That said, the reviewer’s comment made us realize there was no reason to treat these two variables differently (trial-wise for optimal choices and aggregated for total reward earned). Thus, we have now replaced our original ‘total reward earned’ linear regression with a new logistic mixed-effects model examining trial-wise reward earned for each participant. In addition, in response to a comment from Reviewer 2, to examine performance over the entire task, we have now modified both of these models to additionally include block number as an interacting fixed effect.

We have now edited this section of the manuscript on p. 6, lines 132 – 153, accordingly, writing:

“First, we examined whether participants learned to select the better options within each block of the task. On each trial, the optimal choice was defined as the option with the higher reward probability. A mixed-effects logistic regression examining the effects of within-block trial number, age, block difficulty, block number, and their interactions, with random participant intercepts and slopes across trial number, block difficulty, and block number revealed that participants learned to make more optimal choices over the course of each block, Odds Ratio (OR) = 1.11, 95% Confidence Interval = [1.07, 1.16], χ²(1) = 24.5, p <.001. In addition, participants learned faster, OR = 1.05 [1.01, 1.08], χ²(1) = 8.2, p = .004, and made more optimal choices in easy relative to hard blocks, OR = 1.11 [1.07, 1.15], χ²(1) = 25.5, p <.001 (Figure 2A). Performance also improved with increasing age, OR = 1.10 [1.03, 1.18], χ²(1) = 7.1, p = .008 (Figure 2A). While we did not observe a main effect of block number, we did observe a block number x block difficulty interaction, OR = .96 [.93,.99], χ²(1) = 7.3, p = .007, as well as a block difficulty x trial x block number interaction, OR = .94 [.91,.97], χ²(1) = 15.1, p <.001, such that performance differences between easy and hard blocks were greater earlier in the experiment. No other interactions reached significance (ps >.07).

We followed the same analysis approach to examine whether participants earned reward on each trial, though we removed the block difficulty and block number random slopes to allow the model to converge. Here, we similarly observed that performance improved across trials within each block, OR = 1.03 [1.00, 1.07], χ²(1) = 3.9, p = .049. Further, the rate at which participants learned to make rewarding choices was faster in easier versus harder blocks, OR = 1.03 [1.00, 1.06], χ²(1) = 3.9, p = .048, though the effect of block difficulty was greater in earlier blocks, OR = .97 [.94, 1.00], χ²(1) = 4.0, p = .045. No other main effects or interactions reached significance.”

We thank the reviewer for highlighting the needless inconsistency in our analysis approach and believe this updated analysis is a better examination of participant performance because it now accounts for trial-wise variance in choice behavior across both metrics.

Additionally, some of the behavioral effects seem rather weak when looking at the plots (e.g., changes in performance over age and age-related differences in choosing more vs. less uncertain options). While likelihood ratio tests are used to show that a model with the predictor is better than one without, the coefficients are not reported, making it difficult to assess whether the effect size is meaningful. Looking at Figure 2B, it wasn't obvious if children performed reliably worse than adults, or if the task is relatively simple such that a ceiling effect is reached. Reporting the regression coefficients (or the Odds Ratio for the logistic regression) and using a consistent mixed-effects structure would greatly help with interpreting these results.

Listed records:
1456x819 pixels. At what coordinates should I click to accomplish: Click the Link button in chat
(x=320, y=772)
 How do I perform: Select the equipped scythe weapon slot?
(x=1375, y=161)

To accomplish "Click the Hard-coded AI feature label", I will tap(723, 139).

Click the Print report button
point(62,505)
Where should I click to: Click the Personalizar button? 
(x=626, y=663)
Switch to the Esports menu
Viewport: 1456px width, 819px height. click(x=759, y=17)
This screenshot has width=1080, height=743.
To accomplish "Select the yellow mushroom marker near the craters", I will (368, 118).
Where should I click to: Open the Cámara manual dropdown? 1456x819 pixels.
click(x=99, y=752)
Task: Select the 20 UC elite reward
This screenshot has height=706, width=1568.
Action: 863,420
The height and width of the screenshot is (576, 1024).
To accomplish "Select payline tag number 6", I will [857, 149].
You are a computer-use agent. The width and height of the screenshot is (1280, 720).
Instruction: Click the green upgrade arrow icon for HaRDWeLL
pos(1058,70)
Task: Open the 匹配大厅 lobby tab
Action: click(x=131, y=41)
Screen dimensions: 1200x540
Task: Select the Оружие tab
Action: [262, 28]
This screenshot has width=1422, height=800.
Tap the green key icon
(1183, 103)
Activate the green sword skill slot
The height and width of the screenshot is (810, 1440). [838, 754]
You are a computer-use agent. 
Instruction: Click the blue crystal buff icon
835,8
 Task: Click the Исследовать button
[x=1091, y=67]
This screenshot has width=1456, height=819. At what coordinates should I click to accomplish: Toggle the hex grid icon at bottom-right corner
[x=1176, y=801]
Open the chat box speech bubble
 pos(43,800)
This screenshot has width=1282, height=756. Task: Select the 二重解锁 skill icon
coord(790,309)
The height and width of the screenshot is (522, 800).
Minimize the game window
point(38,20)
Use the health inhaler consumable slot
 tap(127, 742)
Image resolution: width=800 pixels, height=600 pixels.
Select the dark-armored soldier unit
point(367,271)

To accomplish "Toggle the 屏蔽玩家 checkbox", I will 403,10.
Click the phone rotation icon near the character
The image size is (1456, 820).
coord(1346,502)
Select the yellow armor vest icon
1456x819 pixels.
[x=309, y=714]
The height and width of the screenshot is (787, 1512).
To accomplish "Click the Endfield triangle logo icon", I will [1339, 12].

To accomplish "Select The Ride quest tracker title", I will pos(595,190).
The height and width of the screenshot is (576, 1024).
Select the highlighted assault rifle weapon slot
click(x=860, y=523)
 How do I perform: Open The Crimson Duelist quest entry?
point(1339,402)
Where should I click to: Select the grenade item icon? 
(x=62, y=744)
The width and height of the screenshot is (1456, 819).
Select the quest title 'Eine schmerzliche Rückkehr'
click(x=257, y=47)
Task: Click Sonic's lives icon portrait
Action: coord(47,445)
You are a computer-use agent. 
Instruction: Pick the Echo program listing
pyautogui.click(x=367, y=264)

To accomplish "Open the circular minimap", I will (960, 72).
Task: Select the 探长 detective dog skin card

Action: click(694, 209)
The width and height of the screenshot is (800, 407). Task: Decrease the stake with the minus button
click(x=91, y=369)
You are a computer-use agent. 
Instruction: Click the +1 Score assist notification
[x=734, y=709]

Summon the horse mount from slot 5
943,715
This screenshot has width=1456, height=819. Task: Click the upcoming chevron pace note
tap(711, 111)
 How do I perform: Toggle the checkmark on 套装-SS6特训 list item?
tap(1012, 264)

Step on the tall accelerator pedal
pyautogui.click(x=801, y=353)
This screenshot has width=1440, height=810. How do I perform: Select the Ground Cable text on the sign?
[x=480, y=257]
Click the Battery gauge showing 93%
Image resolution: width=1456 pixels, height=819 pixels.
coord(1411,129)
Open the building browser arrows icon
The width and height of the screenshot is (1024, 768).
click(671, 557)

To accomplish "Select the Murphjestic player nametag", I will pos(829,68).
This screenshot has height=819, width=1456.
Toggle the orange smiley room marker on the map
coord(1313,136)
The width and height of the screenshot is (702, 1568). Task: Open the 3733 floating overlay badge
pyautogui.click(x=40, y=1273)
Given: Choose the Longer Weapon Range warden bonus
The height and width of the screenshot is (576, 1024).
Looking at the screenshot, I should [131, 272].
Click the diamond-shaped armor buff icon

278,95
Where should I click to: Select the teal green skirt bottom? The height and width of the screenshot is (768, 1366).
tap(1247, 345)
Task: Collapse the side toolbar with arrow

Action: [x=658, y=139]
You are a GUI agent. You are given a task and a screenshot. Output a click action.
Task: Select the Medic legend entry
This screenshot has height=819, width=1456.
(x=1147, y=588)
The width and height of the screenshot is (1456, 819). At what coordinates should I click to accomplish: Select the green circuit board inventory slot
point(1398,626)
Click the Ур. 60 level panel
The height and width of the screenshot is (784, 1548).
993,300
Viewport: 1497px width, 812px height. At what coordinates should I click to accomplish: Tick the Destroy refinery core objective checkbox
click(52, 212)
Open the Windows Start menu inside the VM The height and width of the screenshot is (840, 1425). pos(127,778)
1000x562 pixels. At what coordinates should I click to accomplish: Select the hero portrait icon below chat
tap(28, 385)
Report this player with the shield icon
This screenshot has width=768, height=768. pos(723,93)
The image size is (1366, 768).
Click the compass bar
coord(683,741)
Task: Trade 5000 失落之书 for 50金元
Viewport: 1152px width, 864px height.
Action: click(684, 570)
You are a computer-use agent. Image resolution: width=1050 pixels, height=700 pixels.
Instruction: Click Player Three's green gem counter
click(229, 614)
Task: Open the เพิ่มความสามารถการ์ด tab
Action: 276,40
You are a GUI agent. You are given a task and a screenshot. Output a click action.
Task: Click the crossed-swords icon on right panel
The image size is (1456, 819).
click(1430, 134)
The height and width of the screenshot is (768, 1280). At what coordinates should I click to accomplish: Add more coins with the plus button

Requirement:
From the reviewer response, set down word for word the stretch from "We thank the" through "across both metrics.".

Finished answer:
We thank the reviewer for highlighting the needless inconsistency in our analysis approach and believe this updated analysis is a better examination of participant performance because it now accounts for trial-wise variance in choice behavior across both metrics.